Queries make "drag and drop organization" a little bit more of a challenge. For example, if you organized your directories of music by genre then artist, you can assign an artist's music by dragging and dropping them into the genre of choice. That is a little tougher with queries--you would have to assign attributes. For a simple query (genre=blues) this is OK, but for (genre=blues or genre=jazz), this is harder. Various possibilities of a GUI to support this were discussed. The issue comes from the extra power of queries. You can make queries that you can't make with folders. One way to solve this solution is the same way that file permissions are handled in Windows--multiply select a bunch of files, assign a set of permissions and click OK.

Temporarily collecting files with queries is different than with directories. With a directory, I can drag and drop files into a temp directory, then copy the whole thing to a CD. With queries, you would need to assign the files a common attribute which does not get burned to the CD and gets removed as the files are burned. This is a bit of a shuffle around. It does have an advantage, though: The files still match their original queries. So, using backups for example, you could deal with backups by creating a "backed up" attribute of type datetime. Creating a new backup would be an easy query: "last_mod_date>backed_up". While the backup application is running, other applications could still access those files.
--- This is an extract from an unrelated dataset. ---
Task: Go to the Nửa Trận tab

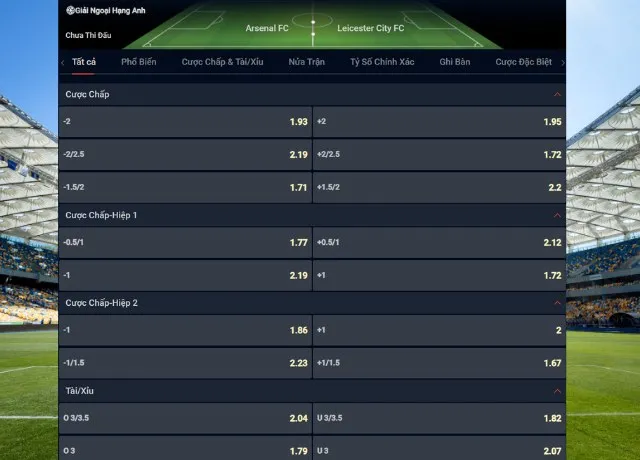Action: coord(306,62)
Finally, dealing with other filesystems (non-BFS) is more complex without directories. The whole directory API must exist to support interfaces with ext, ntfs, iso9660, udf, fat, FTP and others. Some method of manipulating directories must continue to exist as long as we must coexist. I understand and accept that. That doesn't mean that we need to allow others to dictate our future.

Queries have a vast number of advantages over unidirectional organizational schemes. They allow the users to ask questions in the way that makes sense to them. We have all seen classic Star Trek, in which they use the computer like a librarian--"Show me the files on Midas 5". That is the sort of power that a well built query system can bring to OBOS. The ability to work the way that you think at the moment, not the way that you (or a dev) thought of some time in the past.